* Description of the task
Reproduce the records below exactly as they are written.

* Material provided
===============

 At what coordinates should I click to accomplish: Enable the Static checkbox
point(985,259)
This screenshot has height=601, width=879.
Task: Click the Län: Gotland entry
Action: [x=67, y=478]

===============

* Solution below
 At what coordinates should I click to accomplish: Enable the Static checkbox
point(985,259)
This screenshot has height=601, width=879.
Task: Click the Län: Gotland entry
Action: [x=67, y=478]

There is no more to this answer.